### Exercise details
Turn the lines into a Markdown table with columns Row and Line, leaving out blank lines. Start at the line containing "Given: Click the purple" and end after the line containing "I will pos(756,610).".

### Data shown

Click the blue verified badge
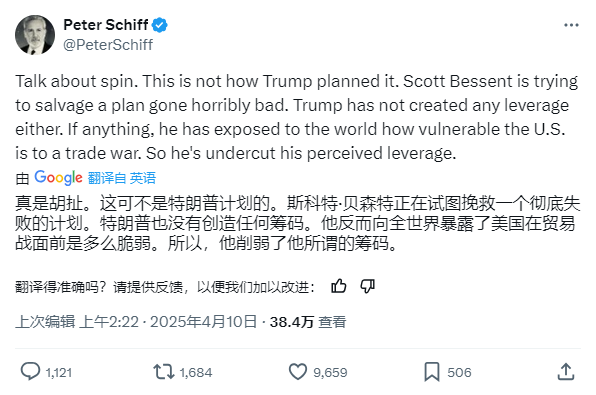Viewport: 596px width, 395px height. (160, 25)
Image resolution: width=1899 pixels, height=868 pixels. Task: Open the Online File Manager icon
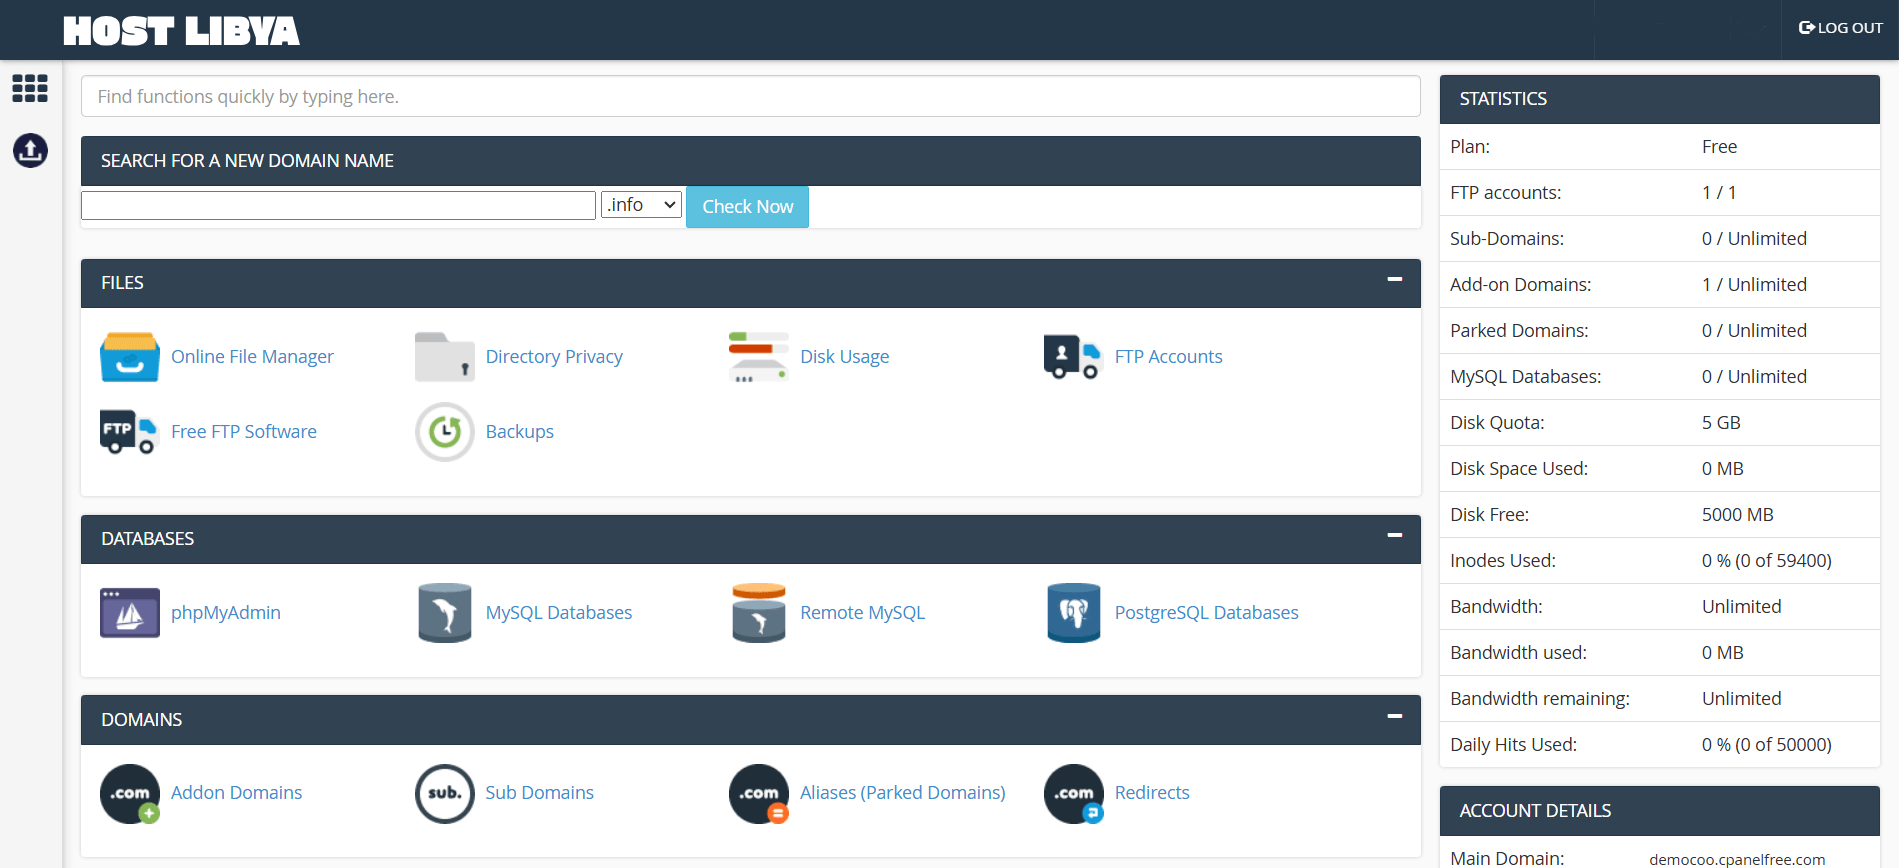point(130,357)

--

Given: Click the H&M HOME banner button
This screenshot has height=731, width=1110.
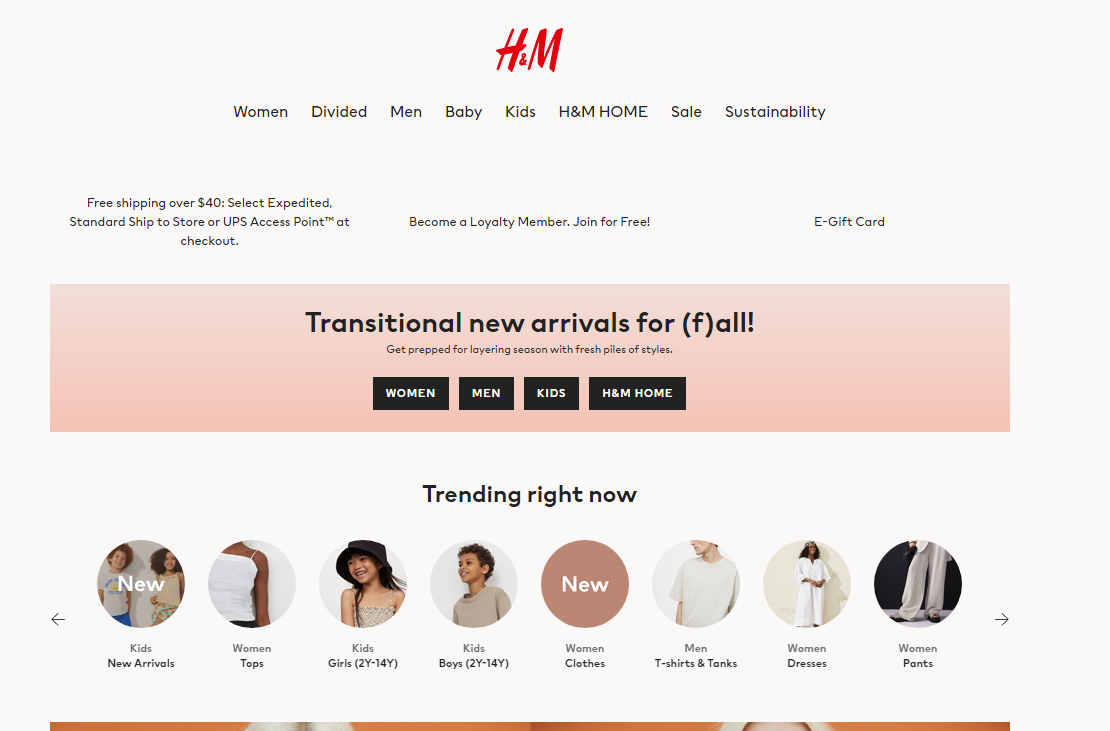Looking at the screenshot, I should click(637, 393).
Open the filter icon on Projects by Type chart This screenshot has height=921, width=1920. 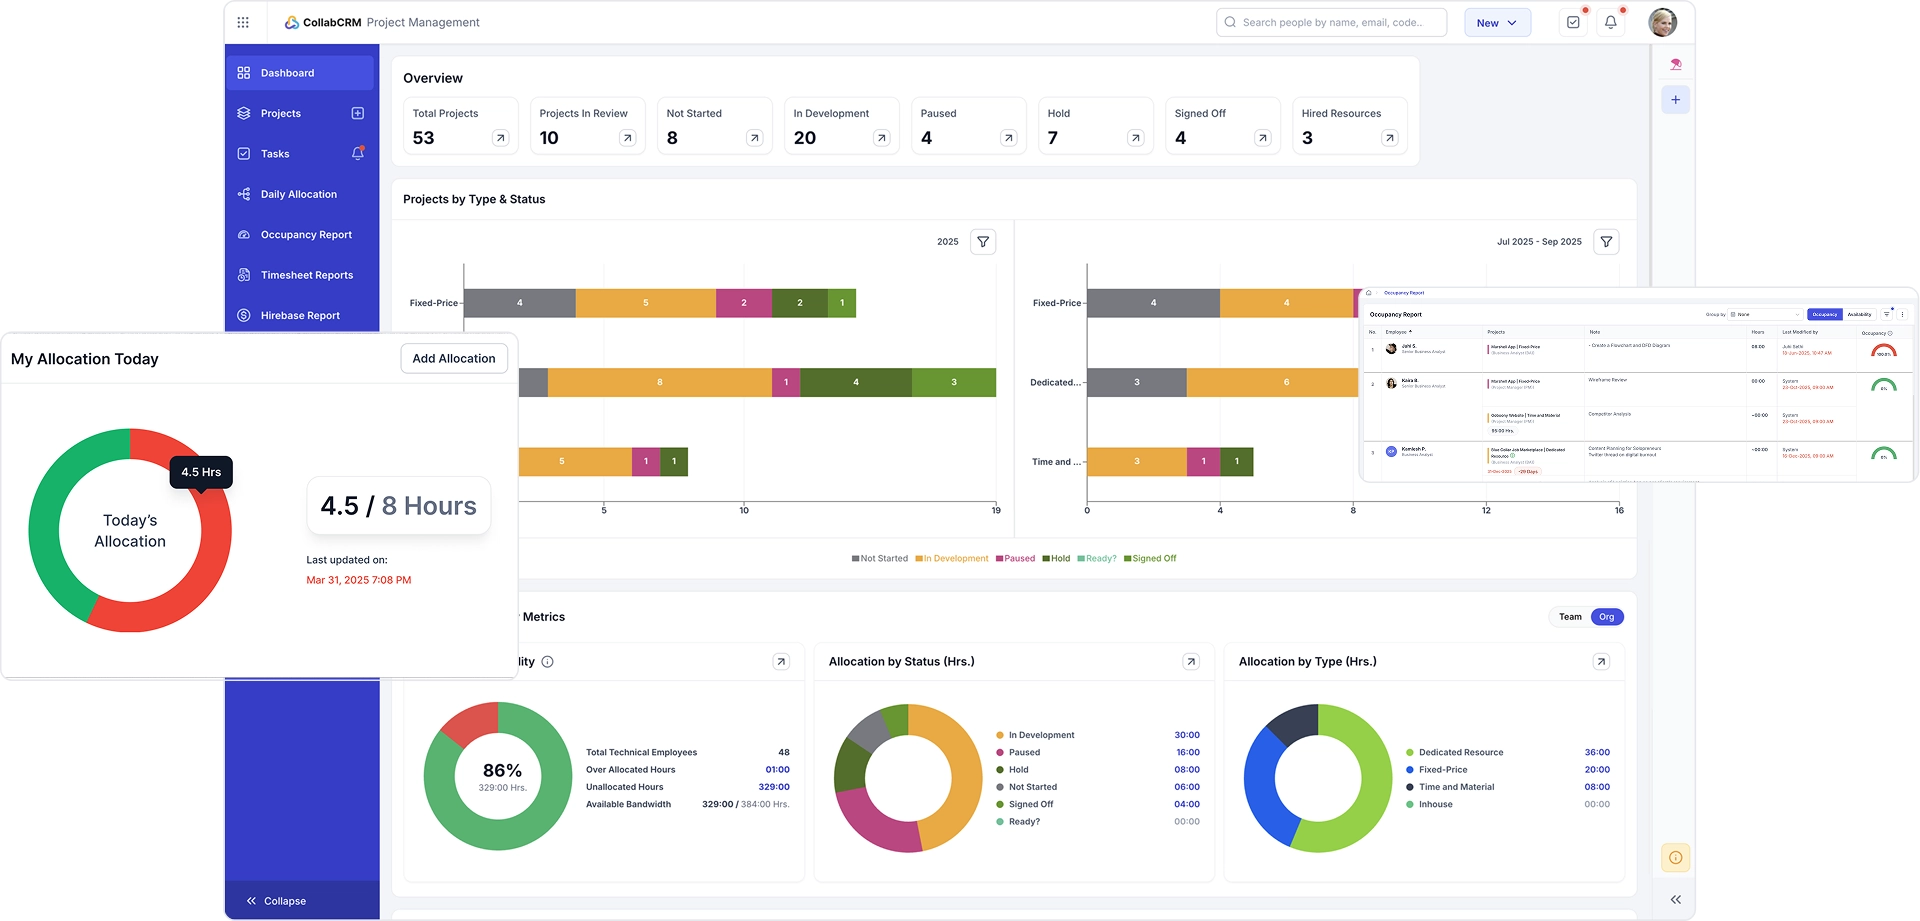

...

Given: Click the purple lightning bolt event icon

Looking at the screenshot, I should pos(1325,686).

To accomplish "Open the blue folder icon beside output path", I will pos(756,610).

### Response to the exercise
| Row | Line |
|---|---|
| 1 | Given: Click the purple lightning bolt event icon |
| 2 | Looking at the screenshot, I should pos(1325,686). |
| 3 | To accomplish "Open the blue folder icon beside output path", I will pos(756,610). |